Individual patient–level data (IPD) meta-analysis. Today, most research studies, including systematic reviews, provide the average result for the average individual—someone who may not actually exist. But by combining the granular specifics about each individual participant across several studies on the same topic, we have an opportunity to see how treatments may have different effects (i.e., greater benefit or greater harm) for individuals with different characteristics.
An IPD meta-analysis obtains and examines all of the relevant measured characteristics of each participant from all of the included studies in a systematic review. It can indicate whether treatments should be targeted for use in specific groups of individuals. It is also an important method to reconcile differences when studies examining the same treatments have conflicting results.
Other research data reuse opportunities. Besides IPD meta-analyses, a statistical approach called predictive analytics can be applied to previously conducted trials or other research data to provide more personalized results that can optimize the use of specific treatments. This approach can be helpful in studies with a diverse group of people and a wide range of individual responses to an intervention. An example of this approach is PCORI’s recently funded study on who benefits from diabetes prevention efforts (see box).
As our primary research results become available, our Dissemination and Implementation program will be working diligently to place individual study results into a context to best inform users. At the same time, our evidence syntheses will be important products to get into the public domain. Thus, the next question we face is: How would stakeholders prefer to receive this information?

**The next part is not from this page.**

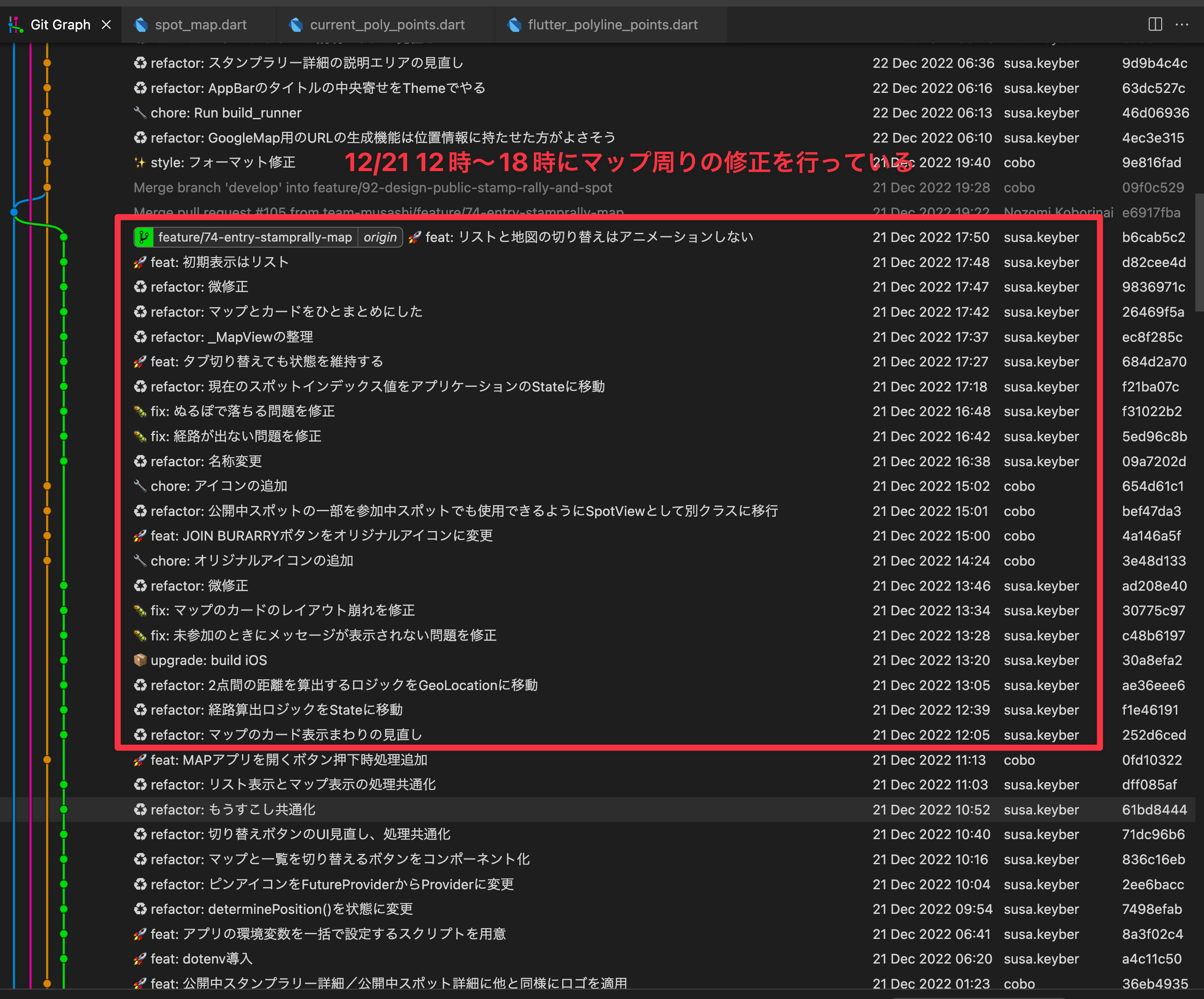Click the Dart icon on spot_map.dart tab
Image resolution: width=1204 pixels, height=999 pixels.
pyautogui.click(x=140, y=25)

To get a better focus on what would work best for a variety of healthcare decision makers, our Dissemination and Implementation program recently convened a stakeholder workshop. Participants included patients, clinicians, insurers, and employers. The participants expressed a strong need for brief and clear presentations of what evidence can be brought to bear on specific healthcare decisions, considering differing contexts and needs. They emphasized the importance of actionable information and tailoring findings to audiences. Finally, PCORI products should help patients and clinicians share in making health decisions.
All of us at PCORI are excited about evidence synthesis as an additional avenue for rapidly bringing useful evidence to patients, their families, clinicians, and other healthcare stakeholders. We look forward to sharing more details as our plans mature.
Editor's note: At the time that this blog post was published, Evelyn P. Whitlock, MD, MPH was PCORI's Chief Science Officer. She served in that role from September 2015 to June 2018.